Published April 26, 2012, 11:30 PM

'How does your garment grow?' | Fargo artist creates wearable art with plant materials

FARGO - Nature has long inspired fashion, but Stevie Famulari has taken it a step further. The Fargo artist started developing the idea three years ago with a question: “What if our clothing grew, changed, and even flowered?”

By: Meredith Holt, INFORUM

If you go

What: “The Green Line Series”

When: Through May 28

Where: Plains Art Museum, 704 1st Ave. N., Fargo

Info: Artist Stevie Famulari will give a public lecture from 7:30 to 8:30 p.m. May 10 at the Plains.

Contact: Call (701) 232-3821 or email museum@plainsart.org.

Plains Art Museum online: www.plainsart.org

FARGO - Nature has long inspired fashion, but Stevie Famulari has taken it a step further.

The Fargo artist started developing the idea three years ago with a question: “What if our clothing grew, changed, and even flowered?”

Famulari, an assistant professor of landscape architecture at North Dakota State University, seeded heavy-duty fabric with herbs, flowers and other greenery to create “plant clothes.”

The native New Yorker drew from her experience in art, fashion, food and landscape architecture to create “The Green Line Series,” an environmental art installation.

The exhibit will be on display at the Plains Art Museum through May 28, along with 100 small seed bags available for the public to take with them.

The project required time, technique and technology to come together. Famulari carries a notebook filled with pages of sketches, dimensions, samples and photos.

Famulari made adjustments to her creations as the plant materials she used evolved. “Plants will grow when they want to grow,” she says.

Laid flat at Shotwell Floral in south Fargo, the pieces look like grassy snow angels.

With some assembly, they’ll become an opera gown, an asymmetrical gown, a lawn coat, a wedding gown and a “lace” gown.

The five living garments are lined with waterproof material so they can be worn by models.

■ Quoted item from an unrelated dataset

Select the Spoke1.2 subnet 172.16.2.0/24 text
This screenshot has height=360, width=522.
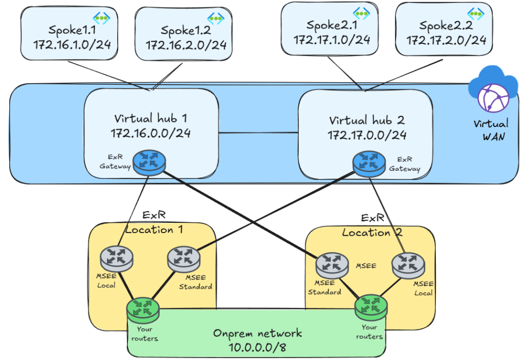[x=186, y=45]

The opera gown’s first flower bloomed just before Christmas, but in January, many of the violas, cosmos and zinnias adorning the dress died.

“Over the wintertime, I actually had to come in here and cut all the heads off of these in order to force them to grow outward,” Famulari says. “I felt like Morticia Addams.”

The environmental artist chose plants with light root systems that would remain intact through vertical draping. “If you pick up the fabric, you just see the roots,” she says.

The asymmetrical gown is a wearable herb garden sprouted with basil, cilantro, oregano, parsley, tarragon, sage and fescue. “You can actually taste it right now,” she says.

If you saw what looked like a mossy overcoat walking down First Avenue recently, it was likely Famulari’s intern carrying the lawn coat to the museum on her back.

Since its inception, the wedding gown has become a corseted top paired with a full skirt and 8-foot train. “We’re feeding it vitamins and nutrients galore,” she says.

Famulari attached ivy and butzii plants to a woman’s slip to create the lace dress. “It appears as if she’s almost nude except for plants,” she says.

PUSHING BOUNDARIES

In all her work, Famulari aims to expand the definitions of art, fashion, food and landscape architecture. “I want the boundaries changed,” she says.

She has competed on “Food Network Challenge” several times, her chocolate dress was featured on “Oprah,” and she created local buzz when she spray-painted the snow in her Fargo front yard pink.

“Greenery is not just the thing that’s outside in the yard, it’s not just a plant. There are other ways you can grow plant material,” Famulari says.